I created HTTP functions that serve geographic maps (map credit Open Street Map). The map is a combination of small square tiles; each tile is 256 by 256 pixels. My selected map view consists of 12 tiles, so 12 requests are made to the serverless function to load a single view.
During each experiment, I load the map and then zoom-in three times. The very first view hits the function in a cold state. Subsequently, the zoomed views are loaded from the warm function. There is a timer next to the map which shows the total time elapsed since the beginning until the last tile arrives.
Cold Starts Visualized
All functions are implemented in Node.js and run in the geographically closest region to me (West Europe).
The functions load map tiles from the cloud storage (AWS S3, Google Cloud Storage, and Azure Blob Storage). So the duration is increased by loading SDK at startup and the storage read latency.
AWS Lambda
The following GIF movie is a recording of the experiment against an AWS Lambda:
The cold view took 1.9 seconds to load, while the warm views were between 200 and 600 milliseconds. The distinction is fairly visible but not extremely annoying: the first load feels like a small network glitch.
Google Cloud Functions
This GIF shows the experiment against a Google Cloud Function:
Loading the initial view took an extra second compared to AWS. It’s not a dealbreaker, but the delay of 3 seconds is often quoted as psychologically important.
The tiles seem to appear more gradually; read more on that below.
Azure Functions
Here is another movie, this time for an Azure Function:
As expected from my previously published measurements, Azure Functions take significantly longer to start.
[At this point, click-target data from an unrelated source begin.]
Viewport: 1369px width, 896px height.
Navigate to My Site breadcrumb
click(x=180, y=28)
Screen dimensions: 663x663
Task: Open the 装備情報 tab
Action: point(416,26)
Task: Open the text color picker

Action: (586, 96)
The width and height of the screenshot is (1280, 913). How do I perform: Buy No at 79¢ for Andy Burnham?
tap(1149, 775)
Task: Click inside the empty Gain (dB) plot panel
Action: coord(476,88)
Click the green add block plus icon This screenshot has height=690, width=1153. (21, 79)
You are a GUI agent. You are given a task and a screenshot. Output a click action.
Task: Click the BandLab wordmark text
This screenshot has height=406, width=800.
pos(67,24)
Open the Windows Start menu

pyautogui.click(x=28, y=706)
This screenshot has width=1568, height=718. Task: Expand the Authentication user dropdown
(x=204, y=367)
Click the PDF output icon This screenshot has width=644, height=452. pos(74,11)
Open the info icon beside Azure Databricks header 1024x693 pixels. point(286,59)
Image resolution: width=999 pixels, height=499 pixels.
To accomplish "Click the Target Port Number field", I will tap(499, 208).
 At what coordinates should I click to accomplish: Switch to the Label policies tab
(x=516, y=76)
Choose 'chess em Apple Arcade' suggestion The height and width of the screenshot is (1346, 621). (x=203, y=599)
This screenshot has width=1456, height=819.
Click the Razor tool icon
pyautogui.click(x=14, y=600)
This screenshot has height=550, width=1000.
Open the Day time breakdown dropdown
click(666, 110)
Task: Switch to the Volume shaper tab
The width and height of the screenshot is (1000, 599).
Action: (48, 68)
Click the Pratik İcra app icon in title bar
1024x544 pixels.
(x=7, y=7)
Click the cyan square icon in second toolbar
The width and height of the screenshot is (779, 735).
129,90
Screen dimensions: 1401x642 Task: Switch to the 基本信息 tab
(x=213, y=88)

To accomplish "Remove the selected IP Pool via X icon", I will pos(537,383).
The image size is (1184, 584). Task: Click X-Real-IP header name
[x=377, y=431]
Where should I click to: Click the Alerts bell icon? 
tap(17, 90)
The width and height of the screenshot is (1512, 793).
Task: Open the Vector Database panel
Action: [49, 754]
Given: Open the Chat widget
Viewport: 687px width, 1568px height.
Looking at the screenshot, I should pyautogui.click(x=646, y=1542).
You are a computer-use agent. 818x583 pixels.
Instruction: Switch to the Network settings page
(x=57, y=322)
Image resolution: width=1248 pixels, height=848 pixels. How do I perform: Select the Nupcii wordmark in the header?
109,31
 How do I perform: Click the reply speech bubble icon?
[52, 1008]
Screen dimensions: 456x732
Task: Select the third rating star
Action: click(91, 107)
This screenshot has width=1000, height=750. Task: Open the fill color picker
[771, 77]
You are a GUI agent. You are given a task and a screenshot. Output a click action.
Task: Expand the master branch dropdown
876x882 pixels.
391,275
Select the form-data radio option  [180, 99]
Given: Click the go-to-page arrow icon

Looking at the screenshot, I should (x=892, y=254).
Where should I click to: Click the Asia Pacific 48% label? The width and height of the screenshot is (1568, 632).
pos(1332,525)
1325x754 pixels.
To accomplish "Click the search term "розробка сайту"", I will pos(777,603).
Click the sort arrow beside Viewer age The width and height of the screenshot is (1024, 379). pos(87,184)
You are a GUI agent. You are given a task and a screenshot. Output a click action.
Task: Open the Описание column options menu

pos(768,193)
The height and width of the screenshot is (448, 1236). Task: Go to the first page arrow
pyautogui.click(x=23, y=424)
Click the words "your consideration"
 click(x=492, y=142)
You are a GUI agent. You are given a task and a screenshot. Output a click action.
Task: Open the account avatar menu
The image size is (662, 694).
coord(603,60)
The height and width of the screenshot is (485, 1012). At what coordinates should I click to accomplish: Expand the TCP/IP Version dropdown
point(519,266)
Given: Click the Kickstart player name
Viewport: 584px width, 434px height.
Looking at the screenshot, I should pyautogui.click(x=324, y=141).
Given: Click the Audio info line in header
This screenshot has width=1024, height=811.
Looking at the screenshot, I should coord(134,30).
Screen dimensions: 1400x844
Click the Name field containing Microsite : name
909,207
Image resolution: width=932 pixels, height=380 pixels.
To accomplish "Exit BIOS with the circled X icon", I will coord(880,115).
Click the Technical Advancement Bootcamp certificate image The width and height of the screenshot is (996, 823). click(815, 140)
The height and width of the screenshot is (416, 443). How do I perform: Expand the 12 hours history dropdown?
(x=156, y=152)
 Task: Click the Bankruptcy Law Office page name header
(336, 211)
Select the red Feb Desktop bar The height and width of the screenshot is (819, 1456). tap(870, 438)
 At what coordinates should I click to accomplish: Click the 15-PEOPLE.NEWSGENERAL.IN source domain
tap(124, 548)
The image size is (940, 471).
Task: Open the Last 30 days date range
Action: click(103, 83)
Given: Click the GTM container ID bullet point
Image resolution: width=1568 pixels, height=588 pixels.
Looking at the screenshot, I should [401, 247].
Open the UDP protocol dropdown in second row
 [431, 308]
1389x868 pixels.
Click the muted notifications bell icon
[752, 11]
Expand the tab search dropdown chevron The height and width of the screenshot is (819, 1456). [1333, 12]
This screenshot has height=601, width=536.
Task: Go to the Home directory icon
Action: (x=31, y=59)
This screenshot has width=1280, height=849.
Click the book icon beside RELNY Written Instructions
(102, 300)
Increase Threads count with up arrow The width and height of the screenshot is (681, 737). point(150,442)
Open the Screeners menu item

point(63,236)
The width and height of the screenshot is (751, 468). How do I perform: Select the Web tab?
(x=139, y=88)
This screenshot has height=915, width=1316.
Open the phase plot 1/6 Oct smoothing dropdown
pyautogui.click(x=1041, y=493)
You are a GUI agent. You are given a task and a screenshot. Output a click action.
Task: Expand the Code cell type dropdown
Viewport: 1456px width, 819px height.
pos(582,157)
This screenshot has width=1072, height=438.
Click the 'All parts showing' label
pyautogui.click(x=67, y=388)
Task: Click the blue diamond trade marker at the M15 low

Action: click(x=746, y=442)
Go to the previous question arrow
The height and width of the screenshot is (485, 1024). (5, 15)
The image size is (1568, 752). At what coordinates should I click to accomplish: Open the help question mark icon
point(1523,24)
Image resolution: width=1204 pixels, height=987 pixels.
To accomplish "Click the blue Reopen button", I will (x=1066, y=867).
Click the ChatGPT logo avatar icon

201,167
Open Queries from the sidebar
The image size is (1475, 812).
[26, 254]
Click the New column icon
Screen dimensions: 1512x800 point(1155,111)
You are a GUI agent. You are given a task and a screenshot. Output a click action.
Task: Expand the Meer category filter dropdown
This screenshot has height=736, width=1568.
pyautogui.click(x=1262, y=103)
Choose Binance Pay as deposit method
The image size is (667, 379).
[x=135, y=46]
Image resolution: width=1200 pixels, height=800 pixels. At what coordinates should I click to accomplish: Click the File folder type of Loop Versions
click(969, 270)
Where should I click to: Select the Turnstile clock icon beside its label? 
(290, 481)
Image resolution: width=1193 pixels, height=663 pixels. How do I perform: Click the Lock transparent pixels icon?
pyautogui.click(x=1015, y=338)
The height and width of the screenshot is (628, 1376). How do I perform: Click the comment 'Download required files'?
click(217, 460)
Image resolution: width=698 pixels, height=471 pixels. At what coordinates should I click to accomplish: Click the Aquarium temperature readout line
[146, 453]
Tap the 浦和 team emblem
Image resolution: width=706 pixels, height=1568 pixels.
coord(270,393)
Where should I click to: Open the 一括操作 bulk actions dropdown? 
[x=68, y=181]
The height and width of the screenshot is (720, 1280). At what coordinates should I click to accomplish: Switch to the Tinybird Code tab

A user has enough time to start wondering whether the map is broken.
I expect better results from Functions implemented in C#, but that would not be an apples-to-apples comparison.
How do providers handle parallel requests?
The map control fires 12 requests in parallel. All functions talk HTTP/2, so the old limit on the number of connections does not apply. Let’s compare how those parallel requests are processed.
AWS Lambda
Each instance of AWS Lambda can handle a single request at a time. So, instead of hitting just one cold start, we hit 12 cold starts in parallel. To illustrate this, I’ve modified the function to color-code each tile based on the Lambda instance ID and to print that ID on the image:
AWS Lambda provisioned 12 instances to serve 12 requests in parallel
Effectively, the measured durations represent the roundtrip time for the slowest out of 12 parallel requests. It’s not the average or median duration of the cold start.
Google Cloud Functions
Google uses the same one-execution-per-instance model, so I expected GCP Cloud Functions to behave precisely the same as AWS Lambda. However, I was wrong:
Google Cloud Function provisioned 3 instances to serve 12 parallel requests
Only three instances were created, and two of them handled multiple requests. It looks like GCP serializes the incoming requests and spreads them through a limited set of instances.
Azure Functions
Azure Functions have a different design: each instance of a function can handle multiple parallel requests at the same time. Thus, in theory, all 12 tiles could be served by the first instance created after the cold start.
In practice, multiple instances are created. The picture looks very similar to GCP:
Azure Function provisioned 4 instances to serve 12 parallel requests
There were four active instances, but the same one handled 9 out of 12 requests. This behavior seems to be quite consistent between multiple runs.
Conclusion
I hope that these visualizations are useful to get a better feel of the cold starts in serverless functions.